La Russie, alliée du président syrien Bachar al-Assad, a annoncé jeudi des couloirs humanitaires pour permettre aux civils et combattants de sortir des secteurs rebelles de la métropole d'Alep, assiégés et bombardés sans relâche par le régime.

L'initiative russe, si elle se concrétise, pourrait ouvrir la voie à la reprise totale par le régime de cette deuxième ville de Syrie et porter ainsi un coup fatal à la rébellion qui lutte depuis cinq pour renverser M. Assad.

À coups de barils d'explosifs destructeurs et de raids aériens intensifs qui ont fait des centaines de morts et laissé en ruines les quartiers rebelles dans l'est d'Alep, les troupes d'Assad cherchent depuis des mois à reconquérir ce secteur où elles assiègent totalement quelque 250 000 personnes depuis le 17 juillet.

Parallèlement à l'initiative russe, M. Assad a décrété une amnistie pour tous les insurgés qui rendraient les armes dans les trois mois.

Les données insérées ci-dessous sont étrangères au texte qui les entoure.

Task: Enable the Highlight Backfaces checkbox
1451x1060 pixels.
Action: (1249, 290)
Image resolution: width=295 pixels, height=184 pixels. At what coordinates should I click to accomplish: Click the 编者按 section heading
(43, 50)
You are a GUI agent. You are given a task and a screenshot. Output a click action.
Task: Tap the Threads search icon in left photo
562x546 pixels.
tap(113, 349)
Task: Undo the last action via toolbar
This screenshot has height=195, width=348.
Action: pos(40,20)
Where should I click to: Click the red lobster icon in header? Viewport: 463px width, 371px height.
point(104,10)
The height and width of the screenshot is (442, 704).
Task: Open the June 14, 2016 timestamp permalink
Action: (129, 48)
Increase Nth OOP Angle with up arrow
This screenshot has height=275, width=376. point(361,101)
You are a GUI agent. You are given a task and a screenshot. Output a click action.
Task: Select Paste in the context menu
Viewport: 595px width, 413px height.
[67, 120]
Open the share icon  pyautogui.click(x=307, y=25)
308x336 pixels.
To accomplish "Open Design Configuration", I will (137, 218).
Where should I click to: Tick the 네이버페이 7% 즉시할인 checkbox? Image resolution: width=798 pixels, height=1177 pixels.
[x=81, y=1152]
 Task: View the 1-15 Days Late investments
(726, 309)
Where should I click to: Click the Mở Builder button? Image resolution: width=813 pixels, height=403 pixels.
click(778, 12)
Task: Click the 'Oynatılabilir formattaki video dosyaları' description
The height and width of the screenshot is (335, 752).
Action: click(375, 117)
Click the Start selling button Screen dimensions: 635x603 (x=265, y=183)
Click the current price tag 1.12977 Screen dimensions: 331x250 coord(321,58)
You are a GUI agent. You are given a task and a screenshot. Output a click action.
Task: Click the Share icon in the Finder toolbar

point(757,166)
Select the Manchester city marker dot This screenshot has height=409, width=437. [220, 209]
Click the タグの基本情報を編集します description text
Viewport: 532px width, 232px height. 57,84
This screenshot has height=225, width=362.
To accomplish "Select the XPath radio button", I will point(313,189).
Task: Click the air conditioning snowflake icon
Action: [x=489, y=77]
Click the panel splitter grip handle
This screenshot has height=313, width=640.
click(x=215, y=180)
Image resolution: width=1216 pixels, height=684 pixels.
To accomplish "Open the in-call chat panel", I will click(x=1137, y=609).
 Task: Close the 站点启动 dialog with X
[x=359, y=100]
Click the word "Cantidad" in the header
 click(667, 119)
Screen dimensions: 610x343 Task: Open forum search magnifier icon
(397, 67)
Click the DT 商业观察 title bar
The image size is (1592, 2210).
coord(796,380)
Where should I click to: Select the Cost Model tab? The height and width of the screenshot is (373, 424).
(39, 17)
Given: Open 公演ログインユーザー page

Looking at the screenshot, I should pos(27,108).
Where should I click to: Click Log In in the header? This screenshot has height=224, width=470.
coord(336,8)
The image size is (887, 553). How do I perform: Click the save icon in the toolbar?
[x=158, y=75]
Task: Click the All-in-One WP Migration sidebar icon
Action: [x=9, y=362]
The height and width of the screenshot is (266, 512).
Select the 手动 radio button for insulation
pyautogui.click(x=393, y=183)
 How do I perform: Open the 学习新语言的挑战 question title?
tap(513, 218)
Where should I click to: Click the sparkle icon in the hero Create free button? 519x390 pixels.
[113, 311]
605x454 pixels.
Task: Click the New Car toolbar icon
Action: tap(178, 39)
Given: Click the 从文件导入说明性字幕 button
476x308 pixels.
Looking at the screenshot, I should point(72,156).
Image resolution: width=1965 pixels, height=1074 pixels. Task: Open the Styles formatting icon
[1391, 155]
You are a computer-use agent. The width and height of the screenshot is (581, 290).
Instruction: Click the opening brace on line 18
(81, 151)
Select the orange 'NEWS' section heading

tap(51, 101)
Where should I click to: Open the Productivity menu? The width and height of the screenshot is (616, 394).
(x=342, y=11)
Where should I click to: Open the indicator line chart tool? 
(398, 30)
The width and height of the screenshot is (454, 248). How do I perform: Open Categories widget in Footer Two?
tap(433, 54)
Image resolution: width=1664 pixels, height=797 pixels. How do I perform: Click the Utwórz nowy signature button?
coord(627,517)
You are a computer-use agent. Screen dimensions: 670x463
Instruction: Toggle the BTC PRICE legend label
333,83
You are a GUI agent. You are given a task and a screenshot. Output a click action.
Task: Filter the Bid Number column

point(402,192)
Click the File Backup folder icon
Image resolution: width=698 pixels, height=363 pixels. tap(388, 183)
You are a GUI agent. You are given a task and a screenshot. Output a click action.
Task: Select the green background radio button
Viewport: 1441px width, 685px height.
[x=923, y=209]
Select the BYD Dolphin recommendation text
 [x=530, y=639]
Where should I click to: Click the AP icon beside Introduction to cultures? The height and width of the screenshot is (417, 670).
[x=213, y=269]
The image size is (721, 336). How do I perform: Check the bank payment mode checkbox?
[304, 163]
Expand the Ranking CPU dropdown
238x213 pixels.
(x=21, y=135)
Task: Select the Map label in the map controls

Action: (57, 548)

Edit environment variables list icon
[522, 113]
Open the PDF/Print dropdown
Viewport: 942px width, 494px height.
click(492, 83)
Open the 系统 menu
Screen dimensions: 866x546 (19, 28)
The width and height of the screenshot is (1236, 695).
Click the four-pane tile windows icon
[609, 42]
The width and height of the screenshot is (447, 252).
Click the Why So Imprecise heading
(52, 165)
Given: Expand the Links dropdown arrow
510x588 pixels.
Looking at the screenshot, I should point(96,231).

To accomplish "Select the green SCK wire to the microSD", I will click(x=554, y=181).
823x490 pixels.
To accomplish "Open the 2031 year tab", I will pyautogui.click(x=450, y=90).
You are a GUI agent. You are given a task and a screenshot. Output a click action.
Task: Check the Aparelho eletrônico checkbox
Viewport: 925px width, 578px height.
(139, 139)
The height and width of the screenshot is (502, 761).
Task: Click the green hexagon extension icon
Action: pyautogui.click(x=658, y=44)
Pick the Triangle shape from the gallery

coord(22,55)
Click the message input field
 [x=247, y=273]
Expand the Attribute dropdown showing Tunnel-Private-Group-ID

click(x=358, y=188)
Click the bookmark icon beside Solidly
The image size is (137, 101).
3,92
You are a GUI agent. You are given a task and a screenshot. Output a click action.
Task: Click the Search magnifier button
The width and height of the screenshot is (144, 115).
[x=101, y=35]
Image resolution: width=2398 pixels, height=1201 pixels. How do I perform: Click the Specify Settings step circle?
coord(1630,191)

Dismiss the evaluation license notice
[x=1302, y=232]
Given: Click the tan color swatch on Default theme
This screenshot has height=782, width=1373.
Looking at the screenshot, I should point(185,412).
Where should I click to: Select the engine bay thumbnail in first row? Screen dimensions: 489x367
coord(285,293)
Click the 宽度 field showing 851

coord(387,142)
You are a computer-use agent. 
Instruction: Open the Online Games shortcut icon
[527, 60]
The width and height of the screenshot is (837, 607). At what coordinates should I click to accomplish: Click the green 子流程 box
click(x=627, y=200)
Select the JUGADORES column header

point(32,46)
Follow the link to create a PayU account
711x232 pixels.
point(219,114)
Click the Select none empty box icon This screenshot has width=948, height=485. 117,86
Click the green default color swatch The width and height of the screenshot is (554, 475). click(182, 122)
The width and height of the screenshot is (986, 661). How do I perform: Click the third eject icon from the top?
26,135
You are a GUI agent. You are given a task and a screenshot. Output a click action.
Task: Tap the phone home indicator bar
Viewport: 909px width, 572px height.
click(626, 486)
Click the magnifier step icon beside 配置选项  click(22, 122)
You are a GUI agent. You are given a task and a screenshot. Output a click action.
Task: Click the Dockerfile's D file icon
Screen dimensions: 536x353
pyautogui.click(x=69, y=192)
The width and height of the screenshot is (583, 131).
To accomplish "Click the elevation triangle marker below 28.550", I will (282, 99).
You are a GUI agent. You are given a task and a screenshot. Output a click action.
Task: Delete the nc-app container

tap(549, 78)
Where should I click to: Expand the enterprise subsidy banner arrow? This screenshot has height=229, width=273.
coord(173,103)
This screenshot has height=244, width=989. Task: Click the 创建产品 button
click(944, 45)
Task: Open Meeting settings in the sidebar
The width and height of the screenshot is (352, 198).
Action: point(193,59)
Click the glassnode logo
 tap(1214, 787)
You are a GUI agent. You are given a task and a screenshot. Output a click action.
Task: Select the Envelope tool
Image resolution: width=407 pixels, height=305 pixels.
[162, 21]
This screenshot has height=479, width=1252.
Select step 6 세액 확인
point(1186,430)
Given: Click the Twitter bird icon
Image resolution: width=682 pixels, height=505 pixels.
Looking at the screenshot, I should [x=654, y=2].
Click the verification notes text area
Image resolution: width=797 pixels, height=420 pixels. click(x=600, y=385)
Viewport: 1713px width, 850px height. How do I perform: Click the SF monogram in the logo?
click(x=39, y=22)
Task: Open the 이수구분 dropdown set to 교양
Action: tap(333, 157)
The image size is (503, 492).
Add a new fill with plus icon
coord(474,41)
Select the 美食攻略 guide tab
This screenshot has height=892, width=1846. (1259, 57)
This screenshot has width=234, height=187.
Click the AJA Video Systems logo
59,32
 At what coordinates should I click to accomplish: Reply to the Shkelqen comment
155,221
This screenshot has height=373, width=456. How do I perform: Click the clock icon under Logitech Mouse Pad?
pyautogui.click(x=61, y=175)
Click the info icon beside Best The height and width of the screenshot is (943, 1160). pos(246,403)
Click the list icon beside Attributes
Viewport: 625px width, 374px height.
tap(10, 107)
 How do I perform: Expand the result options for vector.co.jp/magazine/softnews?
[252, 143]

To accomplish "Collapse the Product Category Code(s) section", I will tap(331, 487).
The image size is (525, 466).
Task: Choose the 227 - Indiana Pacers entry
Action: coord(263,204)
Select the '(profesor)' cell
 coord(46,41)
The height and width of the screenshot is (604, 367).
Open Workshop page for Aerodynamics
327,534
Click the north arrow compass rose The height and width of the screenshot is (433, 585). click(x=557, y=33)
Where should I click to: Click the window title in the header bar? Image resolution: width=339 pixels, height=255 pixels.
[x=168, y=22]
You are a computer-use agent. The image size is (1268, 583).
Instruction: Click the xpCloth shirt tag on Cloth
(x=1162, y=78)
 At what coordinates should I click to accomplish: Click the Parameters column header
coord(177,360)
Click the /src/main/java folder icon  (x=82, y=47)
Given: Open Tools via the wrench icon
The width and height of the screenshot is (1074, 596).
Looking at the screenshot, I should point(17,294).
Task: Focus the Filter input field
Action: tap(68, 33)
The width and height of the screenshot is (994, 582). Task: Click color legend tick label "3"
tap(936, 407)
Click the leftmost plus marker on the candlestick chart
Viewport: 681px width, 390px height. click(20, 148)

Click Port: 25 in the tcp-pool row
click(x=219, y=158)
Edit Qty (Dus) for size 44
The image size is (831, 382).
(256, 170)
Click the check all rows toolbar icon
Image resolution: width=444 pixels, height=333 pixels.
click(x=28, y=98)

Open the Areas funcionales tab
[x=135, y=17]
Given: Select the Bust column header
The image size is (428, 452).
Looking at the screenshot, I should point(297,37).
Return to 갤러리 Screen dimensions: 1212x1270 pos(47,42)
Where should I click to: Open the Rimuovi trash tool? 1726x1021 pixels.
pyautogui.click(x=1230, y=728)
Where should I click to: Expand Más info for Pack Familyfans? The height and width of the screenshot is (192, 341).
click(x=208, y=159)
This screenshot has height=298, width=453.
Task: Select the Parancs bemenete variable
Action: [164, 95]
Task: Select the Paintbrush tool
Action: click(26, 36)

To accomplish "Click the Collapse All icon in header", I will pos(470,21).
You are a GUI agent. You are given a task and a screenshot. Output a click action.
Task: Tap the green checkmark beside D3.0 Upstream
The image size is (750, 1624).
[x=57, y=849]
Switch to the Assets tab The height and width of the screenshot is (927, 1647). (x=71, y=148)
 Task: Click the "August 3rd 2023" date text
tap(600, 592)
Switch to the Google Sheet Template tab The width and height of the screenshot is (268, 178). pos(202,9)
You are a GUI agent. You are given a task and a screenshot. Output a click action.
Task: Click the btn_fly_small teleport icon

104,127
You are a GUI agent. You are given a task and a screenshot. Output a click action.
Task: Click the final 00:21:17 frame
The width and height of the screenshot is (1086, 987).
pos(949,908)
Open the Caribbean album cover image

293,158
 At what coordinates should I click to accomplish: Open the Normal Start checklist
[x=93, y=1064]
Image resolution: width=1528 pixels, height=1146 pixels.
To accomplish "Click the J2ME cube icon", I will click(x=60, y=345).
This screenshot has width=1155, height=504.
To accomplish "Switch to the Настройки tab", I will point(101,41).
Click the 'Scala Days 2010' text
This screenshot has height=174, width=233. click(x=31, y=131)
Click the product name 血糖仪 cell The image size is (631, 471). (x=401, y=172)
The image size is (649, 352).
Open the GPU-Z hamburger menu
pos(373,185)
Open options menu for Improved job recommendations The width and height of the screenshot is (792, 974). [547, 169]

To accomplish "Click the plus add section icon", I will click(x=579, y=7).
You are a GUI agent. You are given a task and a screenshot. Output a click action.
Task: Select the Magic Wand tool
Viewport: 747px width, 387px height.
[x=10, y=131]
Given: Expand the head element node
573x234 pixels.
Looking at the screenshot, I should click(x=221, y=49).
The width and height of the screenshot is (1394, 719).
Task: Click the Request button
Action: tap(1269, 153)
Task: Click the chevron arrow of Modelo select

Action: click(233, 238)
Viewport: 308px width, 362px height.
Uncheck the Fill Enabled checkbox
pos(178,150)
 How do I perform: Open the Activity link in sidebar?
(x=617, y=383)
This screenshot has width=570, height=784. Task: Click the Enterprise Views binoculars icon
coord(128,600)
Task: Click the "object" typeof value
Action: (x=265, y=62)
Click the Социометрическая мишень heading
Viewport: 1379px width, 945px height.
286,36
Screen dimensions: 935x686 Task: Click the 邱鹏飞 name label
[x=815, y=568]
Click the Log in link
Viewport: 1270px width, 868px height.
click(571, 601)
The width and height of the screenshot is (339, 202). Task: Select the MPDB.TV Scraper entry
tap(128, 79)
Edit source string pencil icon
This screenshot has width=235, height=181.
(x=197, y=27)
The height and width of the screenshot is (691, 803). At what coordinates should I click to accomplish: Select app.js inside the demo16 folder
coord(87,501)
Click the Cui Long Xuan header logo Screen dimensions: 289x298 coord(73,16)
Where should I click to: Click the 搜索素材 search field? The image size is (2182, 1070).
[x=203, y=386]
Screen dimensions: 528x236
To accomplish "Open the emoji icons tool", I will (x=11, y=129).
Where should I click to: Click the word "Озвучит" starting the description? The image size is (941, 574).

Moscou aide militairement depuis plus d'un an le régime syrien dans sa guerre contre les rebelles et les djihadistes. Son aviation a participé aux bombardements des secteurs rebelles d'Alep.

Constatant «une situation difficile», le ministre russe de la Défense Sergueï Choïgou a annoncé une «opération humanitaire de grande ampleur» à Alep avec la création de trois couloirs pour «les civils pris en otage par les terroristes et pour les combattants souhaitant déposer les armes».

Un quatrième doit être ouvert, dans le nord, sur la route du Castello, afin de permettre «le passage en sécurité des combattants armés», a-t-il ajouté, précisant que l'opération devait commencer dès jeudi.

«Paroles en l'air»

Le correspondant de l'AFP qui s'est rendu dans l'après-midi près de l'un des couloirs concernés a toutefois constaté qu'il apparaissait encore fermé et qu'il n'y avait aucun mouvement.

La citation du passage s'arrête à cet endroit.